Records from a data collection:

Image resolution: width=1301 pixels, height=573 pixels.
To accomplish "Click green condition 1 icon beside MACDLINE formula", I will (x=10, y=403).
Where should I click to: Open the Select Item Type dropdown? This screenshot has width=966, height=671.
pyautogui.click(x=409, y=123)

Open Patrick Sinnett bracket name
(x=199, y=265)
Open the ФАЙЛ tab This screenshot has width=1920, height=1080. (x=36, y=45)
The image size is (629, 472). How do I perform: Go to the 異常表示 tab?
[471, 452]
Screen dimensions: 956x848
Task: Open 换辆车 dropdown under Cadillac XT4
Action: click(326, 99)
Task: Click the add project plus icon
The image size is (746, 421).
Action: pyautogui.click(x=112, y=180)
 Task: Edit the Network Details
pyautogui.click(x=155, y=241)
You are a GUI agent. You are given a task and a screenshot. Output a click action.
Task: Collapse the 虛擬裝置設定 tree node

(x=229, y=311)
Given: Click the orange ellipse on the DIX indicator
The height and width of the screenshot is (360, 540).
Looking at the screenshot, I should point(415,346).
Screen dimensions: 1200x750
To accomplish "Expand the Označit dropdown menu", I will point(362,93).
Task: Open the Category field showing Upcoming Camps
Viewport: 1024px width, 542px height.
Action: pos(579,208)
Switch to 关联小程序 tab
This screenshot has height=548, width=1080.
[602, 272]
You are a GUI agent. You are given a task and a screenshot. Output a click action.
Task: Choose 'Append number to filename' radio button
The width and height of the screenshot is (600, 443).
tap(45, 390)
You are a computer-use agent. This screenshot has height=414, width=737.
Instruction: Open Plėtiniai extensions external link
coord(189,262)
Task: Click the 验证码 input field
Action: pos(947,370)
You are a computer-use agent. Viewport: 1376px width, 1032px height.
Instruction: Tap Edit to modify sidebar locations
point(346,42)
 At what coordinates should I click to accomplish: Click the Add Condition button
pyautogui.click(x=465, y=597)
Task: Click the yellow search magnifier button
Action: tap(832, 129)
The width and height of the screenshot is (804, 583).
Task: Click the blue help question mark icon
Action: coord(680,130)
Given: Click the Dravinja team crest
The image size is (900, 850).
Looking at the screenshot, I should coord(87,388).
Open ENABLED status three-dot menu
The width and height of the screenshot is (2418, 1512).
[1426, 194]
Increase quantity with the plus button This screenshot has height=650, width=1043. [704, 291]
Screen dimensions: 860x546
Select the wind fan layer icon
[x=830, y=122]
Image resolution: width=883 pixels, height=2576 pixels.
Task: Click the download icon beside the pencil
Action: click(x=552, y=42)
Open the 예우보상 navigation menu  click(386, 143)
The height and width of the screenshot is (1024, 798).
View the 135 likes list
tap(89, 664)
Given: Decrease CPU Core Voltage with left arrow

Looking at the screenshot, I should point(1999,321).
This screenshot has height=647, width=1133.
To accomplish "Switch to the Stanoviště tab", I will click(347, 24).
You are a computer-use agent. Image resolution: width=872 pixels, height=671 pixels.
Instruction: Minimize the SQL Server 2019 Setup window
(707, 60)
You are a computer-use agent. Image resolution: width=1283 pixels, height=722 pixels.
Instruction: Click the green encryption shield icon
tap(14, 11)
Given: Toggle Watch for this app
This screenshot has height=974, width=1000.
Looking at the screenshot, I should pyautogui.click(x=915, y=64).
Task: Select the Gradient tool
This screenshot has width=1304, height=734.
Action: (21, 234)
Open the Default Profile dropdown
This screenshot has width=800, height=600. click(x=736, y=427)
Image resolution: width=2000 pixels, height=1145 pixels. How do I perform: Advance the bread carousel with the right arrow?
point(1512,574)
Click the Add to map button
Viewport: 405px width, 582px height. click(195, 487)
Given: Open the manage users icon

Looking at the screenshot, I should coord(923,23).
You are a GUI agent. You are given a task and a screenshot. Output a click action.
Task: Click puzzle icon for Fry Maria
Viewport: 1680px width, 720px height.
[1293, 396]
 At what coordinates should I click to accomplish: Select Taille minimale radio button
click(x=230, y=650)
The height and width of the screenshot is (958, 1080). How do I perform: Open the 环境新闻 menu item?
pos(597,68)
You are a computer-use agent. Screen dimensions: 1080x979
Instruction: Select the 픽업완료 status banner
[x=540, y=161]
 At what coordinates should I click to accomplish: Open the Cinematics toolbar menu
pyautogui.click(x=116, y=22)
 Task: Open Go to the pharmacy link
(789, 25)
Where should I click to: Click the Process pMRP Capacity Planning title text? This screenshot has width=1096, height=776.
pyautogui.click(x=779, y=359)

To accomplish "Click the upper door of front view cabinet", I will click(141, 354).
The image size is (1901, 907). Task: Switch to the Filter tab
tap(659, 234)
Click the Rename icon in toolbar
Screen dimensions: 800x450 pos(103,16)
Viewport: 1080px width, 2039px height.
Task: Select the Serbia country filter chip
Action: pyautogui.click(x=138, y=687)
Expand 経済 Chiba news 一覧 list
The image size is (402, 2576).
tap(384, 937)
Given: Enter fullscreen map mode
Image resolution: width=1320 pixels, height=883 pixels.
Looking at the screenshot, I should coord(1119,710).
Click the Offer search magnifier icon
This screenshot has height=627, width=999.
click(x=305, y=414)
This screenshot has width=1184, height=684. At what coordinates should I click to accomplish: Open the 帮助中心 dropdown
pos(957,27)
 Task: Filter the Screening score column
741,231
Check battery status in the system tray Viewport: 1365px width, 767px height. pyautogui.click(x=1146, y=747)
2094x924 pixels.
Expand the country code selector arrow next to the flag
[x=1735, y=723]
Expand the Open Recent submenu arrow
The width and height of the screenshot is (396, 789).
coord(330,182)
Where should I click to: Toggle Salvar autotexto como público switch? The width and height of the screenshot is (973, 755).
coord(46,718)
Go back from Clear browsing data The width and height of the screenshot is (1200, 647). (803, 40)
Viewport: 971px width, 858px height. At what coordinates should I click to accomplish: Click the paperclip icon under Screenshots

» **EXERCISE BRIEF**: Copy the rows above line for line, with no changes.

» **RESPONSE BELOW**:
Image resolution: width=1301 pixels, height=573 pixels.
To accomplish "Click green condition 1 icon beside MACDLINE formula", I will (x=10, y=403).
Where should I click to: Open the Select Item Type dropdown? This screenshot has width=966, height=671.
pyautogui.click(x=409, y=123)

Open Patrick Sinnett bracket name
(x=199, y=265)
Open the ФАЙЛ tab This screenshot has width=1920, height=1080. (x=36, y=45)
The image size is (629, 472). How do I perform: Go to the 異常表示 tab?
[471, 452]
Screen dimensions: 956x848
Task: Open 换辆车 dropdown under Cadillac XT4
Action: click(326, 99)
Task: Click the add project plus icon
The image size is (746, 421).
Action: pyautogui.click(x=112, y=180)
 Task: Edit the Network Details
pyautogui.click(x=155, y=241)
You are a GUI agent. You are given a task and a screenshot. Output a click action.
Task: Collapse the 虛擬裝置設定 tree node

(x=229, y=311)
Given: Click the orange ellipse on the DIX indicator
The height and width of the screenshot is (360, 540).
Looking at the screenshot, I should point(415,346).
Screen dimensions: 1200x750
To accomplish "Expand the Označit dropdown menu", I will point(362,93).
Task: Open the Category field showing Upcoming Camps
Viewport: 1024px width, 542px height.
Action: pos(579,208)
Switch to 关联小程序 tab
This screenshot has height=548, width=1080.
[602, 272]
You are a GUI agent. You are given a task and a screenshot. Output a click action.
Task: Choose 'Append number to filename' radio button
The width and height of the screenshot is (600, 443).
tap(45, 390)
You are a computer-use agent. This screenshot has height=414, width=737.
Instruction: Open Plėtiniai extensions external link
coord(189,262)
Task: Click the 验证码 input field
Action: pos(947,370)
You are a computer-use agent. Viewport: 1376px width, 1032px height.
Instruction: Tap Edit to modify sidebar locations
point(346,42)
 At what coordinates should I click to accomplish: Click the Add Condition button
pyautogui.click(x=465, y=597)
Task: Click the yellow search magnifier button
Action: tap(832, 129)
The width and height of the screenshot is (804, 583).
Task: Click the blue help question mark icon
Action: coord(680,130)
Given: Click the Dravinja team crest
The image size is (900, 850).
Looking at the screenshot, I should coord(87,388).
Open ENABLED status three-dot menu
The width and height of the screenshot is (2418, 1512).
[1426, 194]
Increase quantity with the plus button This screenshot has height=650, width=1043. [704, 291]
Screen dimensions: 860x546
Select the wind fan layer icon
[x=830, y=122]
Image resolution: width=883 pixels, height=2576 pixels.
Task: Click the download icon beside the pencil
Action: click(x=552, y=42)
Open the 예우보상 navigation menu  click(386, 143)
The height and width of the screenshot is (1024, 798).
View the 135 likes list
tap(89, 664)
Given: Decrease CPU Core Voltage with left arrow

Looking at the screenshot, I should point(1999,321).
This screenshot has height=647, width=1133.
To accomplish "Switch to the Stanoviště tab", I will click(347, 24).
You are a computer-use agent. Image resolution: width=872 pixels, height=671 pixels.
Instruction: Minimize the SQL Server 2019 Setup window
(707, 60)
You are a computer-use agent. Image resolution: width=1283 pixels, height=722 pixels.
Instruction: Click the green encryption shield icon
tap(14, 11)
Given: Toggle Watch for this app
This screenshot has height=974, width=1000.
Looking at the screenshot, I should pyautogui.click(x=915, y=64).
Task: Select the Gradient tool
This screenshot has width=1304, height=734.
Action: (21, 234)
Open the Default Profile dropdown
This screenshot has width=800, height=600. click(x=736, y=427)
Image resolution: width=2000 pixels, height=1145 pixels. How do I perform: Advance the bread carousel with the right arrow?
point(1512,574)
Click the Add to map button
Viewport: 405px width, 582px height. click(195, 487)
Given: Open the manage users icon

Looking at the screenshot, I should coord(923,23).
You are a GUI agent. You are given a task and a screenshot. Output a click action.
Task: Click puzzle icon for Fry Maria
Viewport: 1680px width, 720px height.
[1293, 396]
 At what coordinates should I click to accomplish: Select Taille minimale radio button
click(x=230, y=650)
The height and width of the screenshot is (958, 1080). How do I perform: Open the 环境新闻 menu item?
pos(597,68)
You are a computer-use agent. Screen dimensions: 1080x979
Instruction: Select the 픽업완료 status banner
[x=540, y=161]
 At what coordinates should I click to accomplish: Open the Cinematics toolbar menu
pyautogui.click(x=116, y=22)
 Task: Open Go to the pharmacy link
(789, 25)
Where should I click to: Click the Process pMRP Capacity Planning title text? This screenshot has width=1096, height=776.
pyautogui.click(x=779, y=359)

To accomplish "Click the upper door of front view cabinet", I will click(141, 354).
The image size is (1901, 907). Task: Switch to the Filter tab
tap(659, 234)
Click the Rename icon in toolbar
Screen dimensions: 800x450 pos(103,16)
Viewport: 1080px width, 2039px height.
Task: Select the Serbia country filter chip
Action: pyautogui.click(x=138, y=687)
Expand 経済 Chiba news 一覧 list
The image size is (402, 2576).
tap(384, 937)
Given: Enter fullscreen map mode
Image resolution: width=1320 pixels, height=883 pixels.
Looking at the screenshot, I should coord(1119,710).
Click the Offer search magnifier icon
This screenshot has height=627, width=999.
click(x=305, y=414)
This screenshot has width=1184, height=684. At what coordinates should I click to accomplish: Open the 帮助中心 dropdown
pos(957,27)
 Task: Filter the Screening score column
741,231
Check battery status in the system tray Viewport: 1365px width, 767px height. pyautogui.click(x=1146, y=747)
2094x924 pixels.
Expand the country code selector arrow next to the flag
[x=1735, y=723]
Expand the Open Recent submenu arrow
The width and height of the screenshot is (396, 789).
coord(330,182)
Where should I click to: Toggle Salvar autotexto como público switch? The width and height of the screenshot is (973, 755).
coord(46,718)
Go back from Clear browsing data The width and height of the screenshot is (1200, 647). (803, 40)
Viewport: 971px width, 858px height. At what coordinates should I click to accomplish: Click the paperclip icon under Screenshots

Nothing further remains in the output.